Source data
++++++++++++++++++++
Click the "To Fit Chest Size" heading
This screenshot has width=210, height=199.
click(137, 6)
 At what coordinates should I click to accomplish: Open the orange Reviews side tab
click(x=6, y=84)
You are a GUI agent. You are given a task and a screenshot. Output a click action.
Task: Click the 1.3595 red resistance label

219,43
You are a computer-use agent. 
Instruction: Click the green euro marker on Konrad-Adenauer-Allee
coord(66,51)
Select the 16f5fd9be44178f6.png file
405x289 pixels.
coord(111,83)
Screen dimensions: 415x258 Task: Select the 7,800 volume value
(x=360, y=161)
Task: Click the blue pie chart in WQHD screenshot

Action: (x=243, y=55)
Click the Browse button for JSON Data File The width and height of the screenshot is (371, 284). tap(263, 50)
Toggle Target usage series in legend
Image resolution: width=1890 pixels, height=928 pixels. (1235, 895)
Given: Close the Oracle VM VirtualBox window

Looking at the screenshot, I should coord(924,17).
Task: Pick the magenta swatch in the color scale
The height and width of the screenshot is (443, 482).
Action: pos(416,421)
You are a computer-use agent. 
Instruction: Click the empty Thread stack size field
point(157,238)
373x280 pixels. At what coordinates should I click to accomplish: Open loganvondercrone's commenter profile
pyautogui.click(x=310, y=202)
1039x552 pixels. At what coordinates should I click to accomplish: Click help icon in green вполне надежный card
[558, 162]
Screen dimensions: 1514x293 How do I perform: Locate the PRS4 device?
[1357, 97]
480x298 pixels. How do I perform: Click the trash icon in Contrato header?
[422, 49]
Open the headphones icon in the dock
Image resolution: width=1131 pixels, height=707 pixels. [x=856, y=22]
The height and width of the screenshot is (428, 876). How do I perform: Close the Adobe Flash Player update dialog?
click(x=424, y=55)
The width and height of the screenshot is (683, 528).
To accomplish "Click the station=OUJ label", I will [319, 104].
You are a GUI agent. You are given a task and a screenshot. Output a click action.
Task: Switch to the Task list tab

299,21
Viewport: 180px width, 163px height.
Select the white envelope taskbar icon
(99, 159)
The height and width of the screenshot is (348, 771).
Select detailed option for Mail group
++++++++++++++++++++
All lines from the one containing "Task: Pick the" to the last line above should be reproduced exactly, and no other lines should be given.

Task: Pick the magenta swatch in the color scale
The height and width of the screenshot is (443, 482).
Action: pos(416,421)
You are a computer-use agent. 
Instruction: Click the empty Thread stack size field
point(157,238)
373x280 pixels. At what coordinates should I click to accomplish: Open loganvondercrone's commenter profile
pyautogui.click(x=310, y=202)
1039x552 pixels. At what coordinates should I click to accomplish: Click help icon in green вполне надежный card
[558, 162]
Screen dimensions: 1514x293 How do I perform: Locate the PRS4 device?
[1357, 97]
480x298 pixels. How do I perform: Click the trash icon in Contrato header?
[422, 49]
Open the headphones icon in the dock
Image resolution: width=1131 pixels, height=707 pixels. [x=856, y=22]
The height and width of the screenshot is (428, 876). How do I perform: Close the Adobe Flash Player update dialog?
click(x=424, y=55)
The width and height of the screenshot is (683, 528).
To accomplish "Click the station=OUJ label", I will [319, 104].
You are a GUI agent. You are given a task and a screenshot. Output a click action.
Task: Switch to the Task list tab

299,21
Viewport: 180px width, 163px height.
Select the white envelope taskbar icon
(99, 159)
The height and width of the screenshot is (348, 771).
Select detailed option for Mail group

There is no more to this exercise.